▸ Written instruction
Lay out the lines below as a Markdown table with columns headed n and Line, numbering each row and leaving out blank lines.

▸ Exercise material

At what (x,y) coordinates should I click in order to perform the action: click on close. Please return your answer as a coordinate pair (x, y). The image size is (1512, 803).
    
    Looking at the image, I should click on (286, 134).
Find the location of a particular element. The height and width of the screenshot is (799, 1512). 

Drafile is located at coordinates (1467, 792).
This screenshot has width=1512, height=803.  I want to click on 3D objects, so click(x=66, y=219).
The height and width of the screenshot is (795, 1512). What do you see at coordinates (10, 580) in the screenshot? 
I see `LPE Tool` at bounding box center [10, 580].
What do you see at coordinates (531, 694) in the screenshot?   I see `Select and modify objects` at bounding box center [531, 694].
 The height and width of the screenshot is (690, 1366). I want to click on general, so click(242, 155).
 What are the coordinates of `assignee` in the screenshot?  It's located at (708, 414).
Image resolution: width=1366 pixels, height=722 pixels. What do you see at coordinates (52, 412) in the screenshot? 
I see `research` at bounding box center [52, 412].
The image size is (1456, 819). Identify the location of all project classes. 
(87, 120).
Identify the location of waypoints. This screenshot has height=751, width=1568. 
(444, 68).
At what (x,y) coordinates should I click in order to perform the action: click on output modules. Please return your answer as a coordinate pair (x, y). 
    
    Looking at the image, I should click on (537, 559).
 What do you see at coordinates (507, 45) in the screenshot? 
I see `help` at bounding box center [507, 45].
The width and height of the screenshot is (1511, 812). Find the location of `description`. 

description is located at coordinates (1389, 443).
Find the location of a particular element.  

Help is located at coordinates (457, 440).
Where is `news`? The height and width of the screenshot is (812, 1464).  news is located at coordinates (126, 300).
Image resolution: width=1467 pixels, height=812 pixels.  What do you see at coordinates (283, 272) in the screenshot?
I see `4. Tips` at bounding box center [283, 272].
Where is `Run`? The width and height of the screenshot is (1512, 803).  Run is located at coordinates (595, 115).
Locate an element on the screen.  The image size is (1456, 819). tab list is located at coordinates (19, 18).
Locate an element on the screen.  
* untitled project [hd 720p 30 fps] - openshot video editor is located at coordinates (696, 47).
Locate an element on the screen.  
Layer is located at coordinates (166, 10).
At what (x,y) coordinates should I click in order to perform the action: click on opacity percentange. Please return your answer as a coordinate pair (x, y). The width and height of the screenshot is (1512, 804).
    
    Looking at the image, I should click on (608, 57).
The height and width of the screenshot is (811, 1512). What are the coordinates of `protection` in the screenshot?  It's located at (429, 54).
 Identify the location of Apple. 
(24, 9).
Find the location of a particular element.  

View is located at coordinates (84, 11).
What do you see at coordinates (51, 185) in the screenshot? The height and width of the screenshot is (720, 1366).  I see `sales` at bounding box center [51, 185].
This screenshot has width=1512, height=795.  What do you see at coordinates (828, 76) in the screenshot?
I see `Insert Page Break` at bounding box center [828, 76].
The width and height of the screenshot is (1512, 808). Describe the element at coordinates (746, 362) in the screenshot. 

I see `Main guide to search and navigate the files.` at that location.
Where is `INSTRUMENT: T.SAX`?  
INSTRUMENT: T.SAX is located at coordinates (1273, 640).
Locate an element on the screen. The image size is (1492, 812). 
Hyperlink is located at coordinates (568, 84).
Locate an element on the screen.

▸ Expected answer
| n | Line |
|---|---|
| 1 | At what (x,y) coordinates should I click in order to perform the action: click on close. Please return your answer as a coordinate pair (x, y). The image size is (1512, 803). |
| 2 |     Looking at the image, I should click on (286, 134). |
| 3 | Find the location of a particular element. The height and width of the screenshot is (799, 1512).  |
| 4 | Drafile is located at coordinates (1467, 792). |
| 5 | This screenshot has width=1512, height=803.  I want to click on 3D objects, so click(x=66, y=219). |
| 6 | The height and width of the screenshot is (795, 1512). What do you see at coordinates (10, 580) in the screenshot?  |
| 7 | I see `LPE Tool` at bounding box center [10, 580]. |
| 8 | What do you see at coordinates (531, 694) in the screenshot?   I see `Select and modify objects` at bounding box center [531, 694]. |
| 9 |  The height and width of the screenshot is (690, 1366). I want to click on general, so click(242, 155). |
| 10 |  What are the coordinates of `assignee` in the screenshot?  It's located at (708, 414). |
| 11 | Image resolution: width=1366 pixels, height=722 pixels. What do you see at coordinates (52, 412) in the screenshot?  |
| 12 | I see `research` at bounding box center [52, 412]. |
| 13 | The image size is (1456, 819). Identify the location of all project classes.  |
| 14 | (87, 120). |
| 15 | Identify the location of waypoints. This screenshot has height=751, width=1568.  |
| 16 | (444, 68). |
| 17 | At what (x,y) coordinates should I click in order to perform the action: click on output modules. Please return your answer as a coordinate pair (x, y).  |
| 18 |     Looking at the image, I should click on (537, 559). |
| 19 |  What do you see at coordinates (507, 45) in the screenshot?  |
| 20 | I see `help` at bounding box center [507, 45]. |
| 21 | The width and height of the screenshot is (1511, 812). Find the location of `description`.  |
| 22 | description is located at coordinates (1389, 443). |
| 23 | Find the location of a particular element.   |
| 24 | Help is located at coordinates (457, 440). |
| 25 | Where is `news`? The height and width of the screenshot is (812, 1464).  news is located at coordinates (126, 300). |
| 26 | Image resolution: width=1467 pixels, height=812 pixels.  What do you see at coordinates (283, 272) in the screenshot? |
| 27 | I see `4. Tips` at bounding box center [283, 272]. |
| 28 | Where is `Run`? The width and height of the screenshot is (1512, 803).  Run is located at coordinates (595, 115). |
| 29 | Locate an element on the screen.  The image size is (1456, 819). tab list is located at coordinates (19, 18). |
| 30 | Locate an element on the screen.   |
| 31 | * untitled project [hd 720p 30 fps] - openshot video editor is located at coordinates (696, 47). |
| 32 | Locate an element on the screen.   |
| 33 | Layer is located at coordinates (166, 10). |
| 34 | At what (x,y) coordinates should I click in order to perform the action: click on opacity percentange. Please return your answer as a coordinate pair (x, y). The width and height of the screenshot is (1512, 804). |
| 35 |     Looking at the image, I should click on (608, 57). |
| 36 | The height and width of the screenshot is (811, 1512). What are the coordinates of `protection` in the screenshot?  It's located at (429, 54). |
| 37 |  Identify the location of Apple.  |
| 38 | (24, 9). |
| 39 | Find the location of a particular element.   |
| 40 | View is located at coordinates (84, 11). |
| 41 | What do you see at coordinates (51, 185) in the screenshot? The height and width of the screenshot is (720, 1366).  I see `sales` at bounding box center [51, 185]. |
| 42 | This screenshot has width=1512, height=795.  What do you see at coordinates (828, 76) in the screenshot? |
| 43 | I see `Insert Page Break` at bounding box center [828, 76]. |
| 44 | The width and height of the screenshot is (1512, 808). Describe the element at coordinates (746, 362) in the screenshot.  |
| 45 | I see `Main guide to search and navigate the files.` at that location. |
| 46 | Where is `INSTRUMENT: T.SAX`?   |
| 47 | INSTRUMENT: T.SAX is located at coordinates (1273, 640). |
| 48 | Locate an element on the screen. The image size is (1492, 812).  |
| 49 | Hyperlink is located at coordinates (568, 84). |
| 50 | Locate an element on the screen. |